_What the exercise asks_: Quote the material exactly, from the line containing "The height and width of the screenshot is (417, 821)." through the end of the material.

-- BEGIN Records supplied --

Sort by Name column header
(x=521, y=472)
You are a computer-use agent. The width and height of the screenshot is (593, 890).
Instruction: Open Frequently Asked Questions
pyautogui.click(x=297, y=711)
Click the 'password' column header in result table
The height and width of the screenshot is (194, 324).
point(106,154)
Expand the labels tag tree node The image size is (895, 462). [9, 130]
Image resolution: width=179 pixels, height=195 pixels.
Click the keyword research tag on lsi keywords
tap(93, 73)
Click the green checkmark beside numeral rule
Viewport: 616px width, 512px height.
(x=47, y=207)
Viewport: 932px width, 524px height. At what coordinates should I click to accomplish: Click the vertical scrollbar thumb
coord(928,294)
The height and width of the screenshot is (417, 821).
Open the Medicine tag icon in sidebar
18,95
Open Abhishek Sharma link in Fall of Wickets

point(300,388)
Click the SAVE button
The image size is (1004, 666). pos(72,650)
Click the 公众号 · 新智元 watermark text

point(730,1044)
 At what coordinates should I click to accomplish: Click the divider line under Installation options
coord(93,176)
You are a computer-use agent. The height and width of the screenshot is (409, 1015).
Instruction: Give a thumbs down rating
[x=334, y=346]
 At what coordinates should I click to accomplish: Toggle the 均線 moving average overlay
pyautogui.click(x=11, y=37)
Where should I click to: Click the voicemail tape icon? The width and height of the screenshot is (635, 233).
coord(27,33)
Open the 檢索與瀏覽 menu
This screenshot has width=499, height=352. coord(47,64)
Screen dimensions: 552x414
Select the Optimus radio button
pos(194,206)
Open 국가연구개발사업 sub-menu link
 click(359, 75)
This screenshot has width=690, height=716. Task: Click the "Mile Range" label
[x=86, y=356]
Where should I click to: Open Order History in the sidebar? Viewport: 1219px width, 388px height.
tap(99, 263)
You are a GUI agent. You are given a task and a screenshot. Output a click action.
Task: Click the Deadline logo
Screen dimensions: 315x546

-- END Records supplied --

_Reply to the exercise_:
The height and width of the screenshot is (417, 821).
Open the Medicine tag icon in sidebar
18,95
Open Abhishek Sharma link in Fall of Wickets

point(300,388)
Click the SAVE button
The image size is (1004, 666). pos(72,650)
Click the 公众号 · 新智元 watermark text

point(730,1044)
 At what coordinates should I click to accomplish: Click the divider line under Installation options
coord(93,176)
You are a computer-use agent. The height and width of the screenshot is (409, 1015).
Instruction: Give a thumbs down rating
[x=334, y=346]
 At what coordinates should I click to accomplish: Toggle the 均線 moving average overlay
pyautogui.click(x=11, y=37)
Where should I click to: Click the voicemail tape icon? The width and height of the screenshot is (635, 233).
coord(27,33)
Open the 檢索與瀏覽 menu
This screenshot has width=499, height=352. coord(47,64)
Screen dimensions: 552x414
Select the Optimus radio button
pos(194,206)
Open 국가연구개발사업 sub-menu link
 click(359, 75)
This screenshot has width=690, height=716. Task: Click the "Mile Range" label
[x=86, y=356]
Where should I click to: Open Order History in the sidebar? Viewport: 1219px width, 388px height.
tap(99, 263)
You are a GUI agent. You are given a task and a screenshot. Output a click action.
Task: Click the Deadline logo
Screen dimensions: 315x546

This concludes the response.